シンプルな銀の指輪だが、そこには小さな赤い石が三つ埋め込まれている。まるでガーベラの三つの目のような配置だった。
「け、結婚、指輪は、早いと、思って、婚約指輪を、とにゃ」
無表情なガーベラが、どもりながら噛みながら説明する。その間も、彼女の三つの瞳はムネチカを見つめたままだ。ムネチカは一瞬だけ指輪に視線を落とし、すぐにガーベラへと戻した。戻さなければいけないという圧力を、ひしと感じていたのだ。
「婚約指輪、ですか? それなら僕も用意し――」
「これは、私が創ったリングだ。私の魔力と繋がっている」
ガーベラが言葉を遮った。小箱を目の高さにまで掲げ、指輪を見ろとばかりに差し出してくる。なんとなく、指輪自体が赤くコーティングされているようにも感じた。
「じゃあはめてみま――」
「ムネチカには、私が、はめよう」
小箱からさっと小さい指輪を取り出したガーベラが、茫然としているムネチカの左手を取った。
「は、はめるぞ」
表情が乏しいながらも頬をわずかに染めたガーベラが、ゆっくりとムネチカの薬指に指輪を通していく。サイズはやや大きめのようだが、そのせいあって付け根まで突っかかることなく嵌った。
「あ」
指輪が赤く光ったと同時に伸縮し、ムネチカの薬指にジャストフィットした。埋め込まれた三つ赤い石はぼんやりと明滅し、光を封じたように仄かに灯った。
「わ、光ってる」
驚いたムネチカが顔をあげると、無表情ながらもどこかドヤな気配のガーベラが出迎えた。
彼女はチロリと残った指輪に視線を落とし、そしてねだるようにまたムネチカを見てくる。さすがのムネチカも何をしてほしいかは理解できた。
「えっと、じゃあ」
ムネチカが残りの指輪をつまみ、ガーベラの左手を取った。

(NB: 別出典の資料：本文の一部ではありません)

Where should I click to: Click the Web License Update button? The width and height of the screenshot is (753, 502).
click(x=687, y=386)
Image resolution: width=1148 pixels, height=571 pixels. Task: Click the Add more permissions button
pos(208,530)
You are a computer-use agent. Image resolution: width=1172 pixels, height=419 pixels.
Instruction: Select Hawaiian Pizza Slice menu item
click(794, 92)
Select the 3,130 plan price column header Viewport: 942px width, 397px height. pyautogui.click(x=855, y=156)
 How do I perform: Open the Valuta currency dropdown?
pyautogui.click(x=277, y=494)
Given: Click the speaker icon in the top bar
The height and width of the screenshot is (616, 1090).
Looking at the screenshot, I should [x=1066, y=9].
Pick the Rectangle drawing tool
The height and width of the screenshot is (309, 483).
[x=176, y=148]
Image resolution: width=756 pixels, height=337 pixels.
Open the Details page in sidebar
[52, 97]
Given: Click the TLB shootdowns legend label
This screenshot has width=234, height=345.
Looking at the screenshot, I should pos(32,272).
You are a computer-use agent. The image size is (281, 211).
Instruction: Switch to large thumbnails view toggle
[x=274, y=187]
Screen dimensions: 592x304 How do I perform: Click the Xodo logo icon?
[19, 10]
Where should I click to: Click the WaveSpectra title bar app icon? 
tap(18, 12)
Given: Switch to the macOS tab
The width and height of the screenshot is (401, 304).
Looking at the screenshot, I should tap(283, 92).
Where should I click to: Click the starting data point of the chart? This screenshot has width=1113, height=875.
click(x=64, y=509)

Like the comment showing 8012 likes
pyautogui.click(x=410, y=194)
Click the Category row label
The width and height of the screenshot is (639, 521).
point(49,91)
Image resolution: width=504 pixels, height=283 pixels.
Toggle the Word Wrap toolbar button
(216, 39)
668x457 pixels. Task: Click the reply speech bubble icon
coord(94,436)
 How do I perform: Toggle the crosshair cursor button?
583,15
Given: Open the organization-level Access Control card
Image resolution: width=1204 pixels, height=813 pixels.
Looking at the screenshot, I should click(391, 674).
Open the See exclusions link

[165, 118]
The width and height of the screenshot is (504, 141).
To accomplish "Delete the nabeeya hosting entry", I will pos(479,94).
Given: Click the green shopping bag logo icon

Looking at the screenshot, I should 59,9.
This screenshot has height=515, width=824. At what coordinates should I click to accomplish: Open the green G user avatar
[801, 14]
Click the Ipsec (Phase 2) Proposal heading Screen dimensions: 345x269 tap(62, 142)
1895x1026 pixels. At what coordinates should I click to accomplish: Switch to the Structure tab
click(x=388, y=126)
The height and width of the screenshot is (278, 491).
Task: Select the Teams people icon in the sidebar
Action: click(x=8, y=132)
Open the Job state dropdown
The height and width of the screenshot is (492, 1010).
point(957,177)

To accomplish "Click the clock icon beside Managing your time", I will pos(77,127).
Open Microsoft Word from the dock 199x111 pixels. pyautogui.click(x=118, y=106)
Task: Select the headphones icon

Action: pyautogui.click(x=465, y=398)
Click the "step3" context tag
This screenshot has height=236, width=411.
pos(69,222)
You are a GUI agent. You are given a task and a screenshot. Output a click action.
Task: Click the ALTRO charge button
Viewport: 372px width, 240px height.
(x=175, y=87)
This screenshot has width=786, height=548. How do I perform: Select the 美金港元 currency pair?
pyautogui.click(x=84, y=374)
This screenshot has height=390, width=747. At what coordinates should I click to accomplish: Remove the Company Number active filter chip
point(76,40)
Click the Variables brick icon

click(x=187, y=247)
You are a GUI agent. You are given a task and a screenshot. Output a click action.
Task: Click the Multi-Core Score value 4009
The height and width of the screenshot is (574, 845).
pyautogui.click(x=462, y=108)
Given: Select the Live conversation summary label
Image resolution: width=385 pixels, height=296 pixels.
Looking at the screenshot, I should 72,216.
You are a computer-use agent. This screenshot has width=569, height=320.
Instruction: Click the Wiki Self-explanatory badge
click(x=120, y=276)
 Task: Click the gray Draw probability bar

彼女の表情はこわばっているようにも見える。緊張してるのかなとムネチカは考えたが、それよりも指輪が先だと気持ちを変えた。
ごくりと唾を飲み、ゆっくり指に滑らせていく。すすっと根元まではめるとムネチカの時と同じように明滅し、柔らかく光った。
「こ、これで……」
うまくいった嬉しさに顔をあげようとしたとき、扉がノックされ「謁見の準備が整いましてございます」と女性の声が聞こえた。
「わかった、すぐに行く」
扉に顔を向けたムネチカは、口をもごもごさせ、トマトのように頬を赤くさせたガーベラを見ることができなかった。